People argue that this is not artistic, but scientific. I am happy to create work that is at the intersection of science and art. Human beings should learn about the vibration of plants, which is a longer time sense - the plant’s time unit has nothing to do with the human time sense – no hours, no minutes. Plants have a completely different relativity. Their sense of time is elastic – not linear. There is a sense of regenerating feedback – nothing is linear.
You can read more about this piece here
Kate: Could you tell me about some of the current or future projects you're working on?

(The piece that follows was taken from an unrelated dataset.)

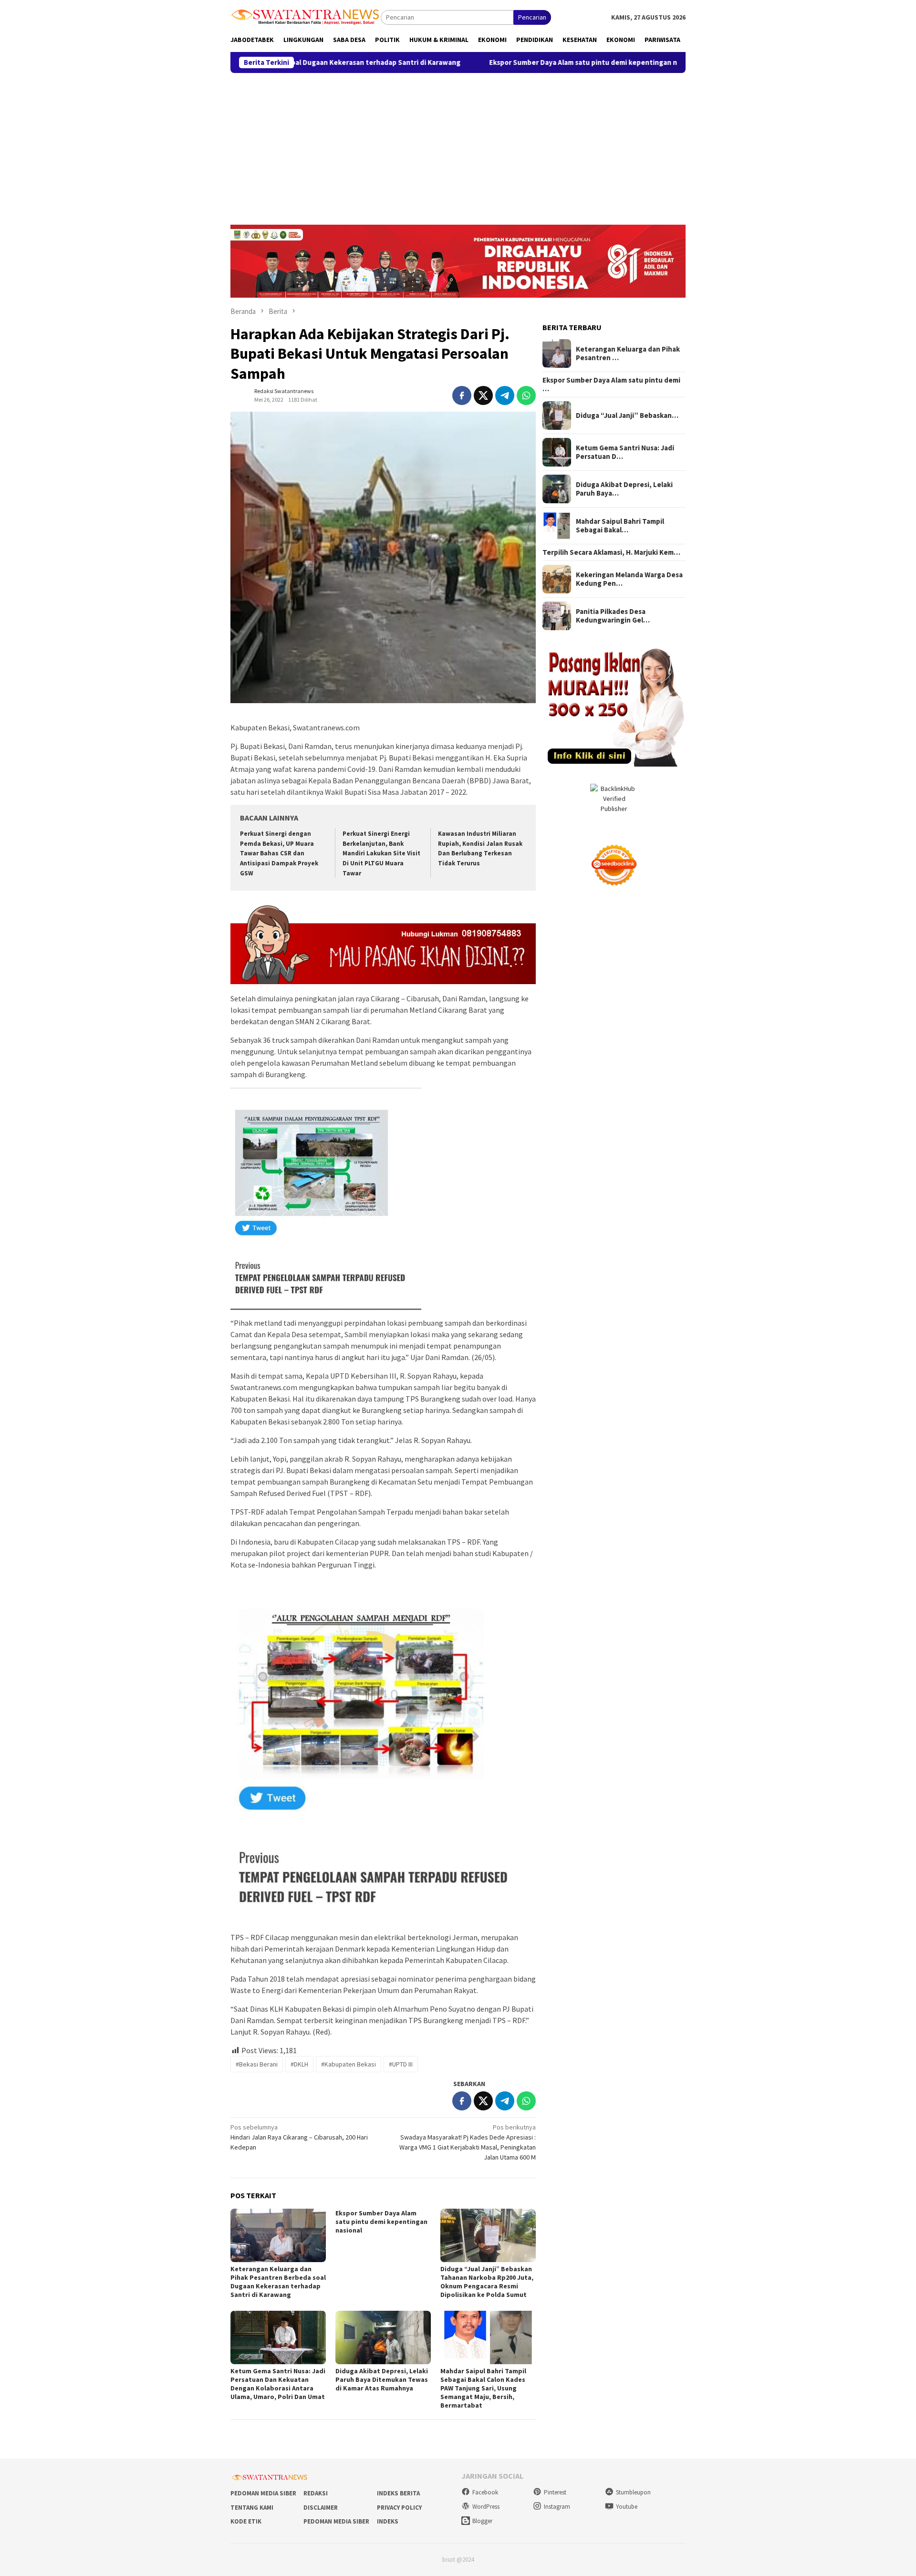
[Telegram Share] (504, 395)
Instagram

I recently finished P.R.I.S.M.E residency, which is a brilliant initiative for emerging BIPOC filmmakers supported by Main Film. As part of this program, I feel so humble to be attending a long-term mentorship to develop my first feature film, which tells the story of my family clan in the oldest ancestral house of Montreal’s disappearing Chinatown. I’m also creating a sound installation about sonic bodies, which will be part of the MOMENTA Biennale cultural mediation program this fall. I’m really excited to offer ‘performative listening’ workshops to a diversity of publics! Last but not least, I’m programming with my peer artists the next iteration of PH V – How to Swallow a Hollow Knot taking place at the end of August at Peripheral Hours. Can’t wait to reopen again, it’s been a long lockdown!